Are Global Energy Diversification and Cooperation More Crucial Than Ever?
Synopsis
Key Takeaways
- Energy security threats are increasing globally, necessitating diversification.
- The IEA emphasizes the need for international cooperation in energy supply.
- Emerging economies are reshaping energy market dynamics.
- Electricity demand is outpacing overall energy consumption growth.
- Challenges in critical mineral supply chains pose additional risks.
New Delhi, Nov 12 (NationPress) Nations globally are grappling with urgent threats to energy security and escalating long-term risks across an unparalleled variety of fuels and technologies, placing energy at the center of geopolitical tensions and making it a pivotal issue of economic and national security.
In this light, the most recent edition of the IEA’s World Energy Outlook (WEO) emphasizes the necessity for governments to pursue enhanced diversification of supplies and foster greater cooperation to effectively maneuver through the uncertainties and upheavals ahead.
The 2025 edition of the WEO, regarded as the most definitive global resource for energy analysis and projections, delves into various trajectories, shedding light on distinct opportunities and vulnerabilities while also identifying common threads.
It achieves this through three primary scenarios, each outlining a unique energy future, facilitating an examination of the implications arising from different policy, investment, and technology decisions concerning energy security, affordability, and emissions.
Among the numerous trends evident across all scenarios in this year's WEO is the world's escalating demand for energy services in the coming decades, with increasing needs for mobility, heating, cooling, lighting, and additional household and industrial applications, including those related to data and AI services.
Notably, a coalition of emerging economies—led by India and Southeast Asia, along with nations from the Middle East, Africa, and Latin America—is poised to significantly influence energy market dynamics in the future.
These nations are stepping up as China, which has been responsible for half of the global oil and gas demand growth and 60% of electricity demand growth since 2010, gradually recedes in influence, although no other country or coalition is likely to replicate China's intense energy expansion.
Amid these transformations, traditional energy risks surrounding oil and gas supply security are now joined by vulnerabilities in other sectors, notably in supply chains for critical minerals where high levels of market concentration prevail.
A single nation dominates the refining of 19 out of 20 energy-related strategic minerals, holding an average market share of about 70%. These minerals are essential for power grids, batteries, and EVs, and are also critical for AI chips, jet engines, defense systems, and other vital industries.
Geographic concentration in refining has intensified for nearly all key energy minerals since 2020, especially for nickel and cobalt.
Insights from this year’s WEO regarding the announced project pipeline suggest that reversing this trend will be slow, necessitating more decisive action from governments.

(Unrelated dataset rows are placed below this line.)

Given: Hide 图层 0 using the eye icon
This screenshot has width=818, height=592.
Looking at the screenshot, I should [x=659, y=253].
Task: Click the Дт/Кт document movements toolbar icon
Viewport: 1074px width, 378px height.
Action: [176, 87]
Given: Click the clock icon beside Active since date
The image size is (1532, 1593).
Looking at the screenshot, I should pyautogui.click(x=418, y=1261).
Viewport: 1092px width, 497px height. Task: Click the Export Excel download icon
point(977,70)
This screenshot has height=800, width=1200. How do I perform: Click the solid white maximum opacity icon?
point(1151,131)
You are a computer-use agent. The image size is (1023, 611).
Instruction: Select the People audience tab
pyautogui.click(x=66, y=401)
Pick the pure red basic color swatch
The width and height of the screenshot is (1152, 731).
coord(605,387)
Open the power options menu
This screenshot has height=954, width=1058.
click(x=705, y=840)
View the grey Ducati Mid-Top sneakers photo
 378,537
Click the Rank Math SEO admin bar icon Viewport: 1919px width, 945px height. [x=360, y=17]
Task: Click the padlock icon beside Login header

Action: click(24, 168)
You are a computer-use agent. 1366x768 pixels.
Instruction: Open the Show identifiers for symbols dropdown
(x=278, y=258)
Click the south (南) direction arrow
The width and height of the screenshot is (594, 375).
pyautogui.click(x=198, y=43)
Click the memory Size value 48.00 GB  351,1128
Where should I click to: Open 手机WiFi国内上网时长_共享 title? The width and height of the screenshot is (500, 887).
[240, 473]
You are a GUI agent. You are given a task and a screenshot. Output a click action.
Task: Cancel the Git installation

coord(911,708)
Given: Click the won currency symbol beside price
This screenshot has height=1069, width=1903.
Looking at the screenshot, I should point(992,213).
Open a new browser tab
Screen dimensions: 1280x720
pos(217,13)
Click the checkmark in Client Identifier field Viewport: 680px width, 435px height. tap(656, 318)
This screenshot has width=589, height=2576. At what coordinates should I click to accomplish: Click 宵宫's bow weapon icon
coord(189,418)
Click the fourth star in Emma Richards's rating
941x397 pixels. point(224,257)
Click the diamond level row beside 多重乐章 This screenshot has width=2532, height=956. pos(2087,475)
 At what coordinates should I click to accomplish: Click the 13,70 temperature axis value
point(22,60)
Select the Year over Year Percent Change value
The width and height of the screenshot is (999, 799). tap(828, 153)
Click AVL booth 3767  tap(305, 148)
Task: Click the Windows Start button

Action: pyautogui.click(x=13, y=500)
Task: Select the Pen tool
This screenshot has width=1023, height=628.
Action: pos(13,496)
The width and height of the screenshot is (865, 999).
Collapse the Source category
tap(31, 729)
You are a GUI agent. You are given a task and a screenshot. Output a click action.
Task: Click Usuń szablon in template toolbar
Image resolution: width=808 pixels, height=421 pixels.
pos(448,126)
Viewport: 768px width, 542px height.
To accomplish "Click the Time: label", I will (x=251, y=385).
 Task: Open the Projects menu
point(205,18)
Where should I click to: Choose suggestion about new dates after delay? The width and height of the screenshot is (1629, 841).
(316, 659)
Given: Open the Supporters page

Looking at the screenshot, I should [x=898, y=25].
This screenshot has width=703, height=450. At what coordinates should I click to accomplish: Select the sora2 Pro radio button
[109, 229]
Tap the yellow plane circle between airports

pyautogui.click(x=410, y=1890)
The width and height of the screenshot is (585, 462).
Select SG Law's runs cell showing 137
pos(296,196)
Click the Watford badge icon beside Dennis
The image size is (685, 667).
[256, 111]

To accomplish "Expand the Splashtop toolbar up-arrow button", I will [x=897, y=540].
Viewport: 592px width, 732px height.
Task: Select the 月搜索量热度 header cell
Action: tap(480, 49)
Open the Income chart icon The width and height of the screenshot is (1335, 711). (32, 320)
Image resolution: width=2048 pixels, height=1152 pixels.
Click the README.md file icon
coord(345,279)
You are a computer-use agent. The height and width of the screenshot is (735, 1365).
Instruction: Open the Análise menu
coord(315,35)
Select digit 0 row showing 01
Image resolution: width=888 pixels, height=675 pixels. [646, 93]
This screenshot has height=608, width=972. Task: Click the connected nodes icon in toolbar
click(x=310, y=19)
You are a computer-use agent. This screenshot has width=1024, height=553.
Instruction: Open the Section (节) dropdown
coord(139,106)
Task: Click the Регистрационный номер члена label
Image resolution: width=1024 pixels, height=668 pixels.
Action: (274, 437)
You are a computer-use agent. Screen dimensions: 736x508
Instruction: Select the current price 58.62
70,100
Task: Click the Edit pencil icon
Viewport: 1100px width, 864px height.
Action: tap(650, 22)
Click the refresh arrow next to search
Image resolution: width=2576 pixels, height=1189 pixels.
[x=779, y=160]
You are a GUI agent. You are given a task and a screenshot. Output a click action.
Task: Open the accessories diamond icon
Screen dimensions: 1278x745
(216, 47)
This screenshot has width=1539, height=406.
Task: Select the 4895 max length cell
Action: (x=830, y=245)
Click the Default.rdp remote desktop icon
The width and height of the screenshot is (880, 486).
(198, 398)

“Reflecting on the energy landscape in recent decades, there has never been a time when energy security tensions have affected so many fuels and technologies simultaneously—this situation requires the same spirit and focus that led to the establishment of the IEA following the 1973 oil shock,” stated IEA Executive Director Fatih Birol.
“With energy security now a priority for many governments, their responses must also consider the synergies and trade-offs with other policy objectives—such as affordability, access, competitiveness, and climate change. The WEO's scenarios highlight key decision points ahead and collectively offer a framework for evidence-based, data-driven discussions on the future.”
Electricity is fundamental to modern economies, and its demand is growing at a pace much faster than overall energy consumption across all scenarios depicted in WEO-2025.
Investors are responding to this trend: Expenditures on electricity supply and end-use electrification currently represent half of global energy investments.
At present, electricity constitutes approximately 20% of final energy consumption worldwide, but it serves as the primary energy source for sectors that account for over 40% of the global economy and is the main energy source for most households.
“The World Energy Outlook has long highlighted the increasing significance of electricity in global economies. Last year, we declared that the world was swiftly entering the Age of Electricity—and it is evident now that it has already arrived,” Birol remarked.
“In a deviation from the past decade's trends, the surge in electricity consumption is no longer confined to emerging and developing regions. Rapid demand growth from data centers and AI is also propelling electricity usage in advanced economies.
“Global investments in data centers are projected to reach $580 billion by 2025. Those who assert that 'data is the new oil' will note that this figure exceeds the $540 billion allocated for global oil supply—a striking illustration of the evolving nature of contemporary economies.”